Harry simply nodded his head, looking at the book now. "What's that?"
Ron shrugged. "I dunno; 'Mione says it's from Lupin though. She was supposed to bring it, but she just shoved it in my hands in the common room, said to give it to you and then took off."
"Odd," Harry mused. "Where'd she run off to?"
"Dunno. Probably to ask a teacher a question if you ask me."
"Classes are still on?"
"Kinda. Classes outside have cancelled. Herbology, Care of Magical Creatures…"
Harry suddenly had a sinking feeling in his stomach as Ron trailed off with a pained look on his face. "Quidditch?"
Ron nodded his head mournfully. "That got killed me too. Sorry mate."
"Not Quidditch," Harry groaned; Quidditch was one of the things he had been looking forward to. He gave a heavy sigh after a few moments. "Well, what do you mean classes are kinda on?"
"A lot of students got injured in that battle, since they snuck out and all. I mean really, it wasn't that bad that the DA members got out there; they were prepared! But the others that snuck out, the others that had no experience whatsoever or even knew what they were doing…" Ron shook his head.
"I know what you mean," Harry said with a slight grimace. "But you were saying."

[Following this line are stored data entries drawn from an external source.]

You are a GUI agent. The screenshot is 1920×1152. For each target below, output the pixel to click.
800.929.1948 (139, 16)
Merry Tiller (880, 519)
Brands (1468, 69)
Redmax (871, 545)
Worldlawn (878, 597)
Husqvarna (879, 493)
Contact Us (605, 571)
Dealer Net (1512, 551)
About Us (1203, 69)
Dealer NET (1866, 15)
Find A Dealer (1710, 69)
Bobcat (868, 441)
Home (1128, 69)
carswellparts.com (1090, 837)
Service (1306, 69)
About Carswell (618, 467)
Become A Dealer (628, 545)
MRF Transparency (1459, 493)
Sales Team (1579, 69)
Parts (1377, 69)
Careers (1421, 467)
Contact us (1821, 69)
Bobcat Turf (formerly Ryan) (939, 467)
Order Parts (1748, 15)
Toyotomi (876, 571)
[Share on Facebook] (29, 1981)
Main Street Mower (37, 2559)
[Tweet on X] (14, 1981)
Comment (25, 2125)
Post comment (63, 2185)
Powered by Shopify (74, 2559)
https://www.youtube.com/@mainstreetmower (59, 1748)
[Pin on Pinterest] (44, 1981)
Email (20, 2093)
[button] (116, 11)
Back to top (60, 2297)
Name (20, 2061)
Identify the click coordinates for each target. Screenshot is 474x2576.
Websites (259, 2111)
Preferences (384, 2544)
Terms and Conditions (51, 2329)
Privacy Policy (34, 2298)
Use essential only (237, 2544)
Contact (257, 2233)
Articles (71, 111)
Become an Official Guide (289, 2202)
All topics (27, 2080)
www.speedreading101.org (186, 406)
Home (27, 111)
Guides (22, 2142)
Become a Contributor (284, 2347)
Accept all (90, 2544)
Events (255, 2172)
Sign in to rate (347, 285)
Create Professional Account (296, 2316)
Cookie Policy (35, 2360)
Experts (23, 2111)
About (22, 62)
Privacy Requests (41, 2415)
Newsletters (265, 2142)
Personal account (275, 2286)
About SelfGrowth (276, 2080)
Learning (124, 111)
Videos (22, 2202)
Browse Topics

"Oh yeah. Well, there were quite a few causalities and a lot of people are still recovering, so classes are kinda of run informally by the professors; you show up if you can. And the professors have been posting a 'recommended reading' list," Ron made quotation marks in the air. "That's been posted on the bulletin boards in the common rooms."
"Recommended reading lists?" Harry repeated with a slight look of disbelief.
"Yup. Which means absolutely no one, except Hermione maybe and a few others bother with it. Dumbledore's already said that classes will resume normally once this is all over with, so I guess they figure they should focus on the more important thing now and worry about schoolwork later."
"I get it," Harry paused for a moment. "But still…Quidditch, gone…"
"I know how you feel. All that practicing in the summer, and we only got to play three games."
"But they were great games." Harry looked at the tea set. "You want some tea?"
"Huh? Yeah, sure, thanks," Ron said. "Remember that Slytherin game, when you hung from your broom and steered it with you legs? You caught the Snitch in both of your hands right as you whipped past Malfoy. I still think you should call it the Potter Drop. It's a great play!"
"You should have seen the look on his face up close," Harry grinned as he handed Ron the mug. "Priceless."
"I'd imagine. Right by him and you nicked it." Ron chuckled.
Harry had to chuckle as well. "Or that Ravenclaw game when you spun your broom around and knocked the Quaffle away with your broom handle. I still don't know how you managed that one, I mean, it's a broomstick; you could have missed the Quaffle completely. It should be called a Weasley Spinner."
Ron chuckled, staring at his mug for a moment. "You know, 'Mione's great and all, but I missed this."
"Same here," Harry said. "Now why don't you tell me about that Starfish and Stick move you pulled in the Hufflepuff game?"